WHAT YOU WILL DO →
Keep only the lines of the data below that contain "agent", and copy them.

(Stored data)
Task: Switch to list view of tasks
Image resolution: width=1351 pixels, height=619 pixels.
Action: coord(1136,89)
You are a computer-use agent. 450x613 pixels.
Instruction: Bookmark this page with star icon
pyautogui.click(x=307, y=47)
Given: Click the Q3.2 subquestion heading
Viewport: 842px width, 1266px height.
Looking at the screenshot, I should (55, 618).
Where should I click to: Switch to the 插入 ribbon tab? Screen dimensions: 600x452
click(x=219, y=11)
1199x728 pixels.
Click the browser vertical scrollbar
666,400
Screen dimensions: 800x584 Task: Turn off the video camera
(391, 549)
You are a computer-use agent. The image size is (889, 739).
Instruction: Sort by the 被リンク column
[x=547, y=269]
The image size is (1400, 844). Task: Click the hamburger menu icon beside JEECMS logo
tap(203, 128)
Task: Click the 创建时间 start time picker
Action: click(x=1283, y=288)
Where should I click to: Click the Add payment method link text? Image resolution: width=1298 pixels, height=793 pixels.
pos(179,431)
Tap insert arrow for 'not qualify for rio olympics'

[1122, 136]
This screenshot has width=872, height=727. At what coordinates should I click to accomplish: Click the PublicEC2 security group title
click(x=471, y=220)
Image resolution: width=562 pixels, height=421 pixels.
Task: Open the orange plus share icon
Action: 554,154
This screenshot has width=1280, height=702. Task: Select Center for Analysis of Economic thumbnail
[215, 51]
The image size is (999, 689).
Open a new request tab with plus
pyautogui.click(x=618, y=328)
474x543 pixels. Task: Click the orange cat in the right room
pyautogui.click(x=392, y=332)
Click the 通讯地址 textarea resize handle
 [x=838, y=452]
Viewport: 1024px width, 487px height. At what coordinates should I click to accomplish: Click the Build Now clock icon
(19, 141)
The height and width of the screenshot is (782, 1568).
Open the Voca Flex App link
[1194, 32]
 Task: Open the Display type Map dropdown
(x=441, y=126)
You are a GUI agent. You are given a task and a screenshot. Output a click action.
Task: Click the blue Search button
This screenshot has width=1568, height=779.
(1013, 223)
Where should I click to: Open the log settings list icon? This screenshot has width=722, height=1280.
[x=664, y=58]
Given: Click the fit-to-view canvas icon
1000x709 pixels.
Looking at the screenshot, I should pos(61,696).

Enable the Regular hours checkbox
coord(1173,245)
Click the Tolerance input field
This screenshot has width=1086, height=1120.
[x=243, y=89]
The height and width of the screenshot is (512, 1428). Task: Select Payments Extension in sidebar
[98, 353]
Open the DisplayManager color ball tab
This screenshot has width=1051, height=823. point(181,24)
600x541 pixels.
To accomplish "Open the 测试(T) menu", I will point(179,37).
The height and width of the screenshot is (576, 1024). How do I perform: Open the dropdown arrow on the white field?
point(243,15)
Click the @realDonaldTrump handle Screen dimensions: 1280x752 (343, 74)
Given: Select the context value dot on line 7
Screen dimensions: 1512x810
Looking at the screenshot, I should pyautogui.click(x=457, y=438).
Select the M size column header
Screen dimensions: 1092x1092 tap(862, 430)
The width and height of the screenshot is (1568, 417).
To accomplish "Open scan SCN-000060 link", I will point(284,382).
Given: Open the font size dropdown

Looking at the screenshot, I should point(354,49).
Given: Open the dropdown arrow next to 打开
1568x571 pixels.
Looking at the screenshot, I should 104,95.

SOLUTION TO THIS TASK →
You are a computer-use agent. 450x613 pixels.
You are a computer-use agent. The image size is (889, 739).
You are a GUI agent. You are given a task and a screenshot. Output a click action.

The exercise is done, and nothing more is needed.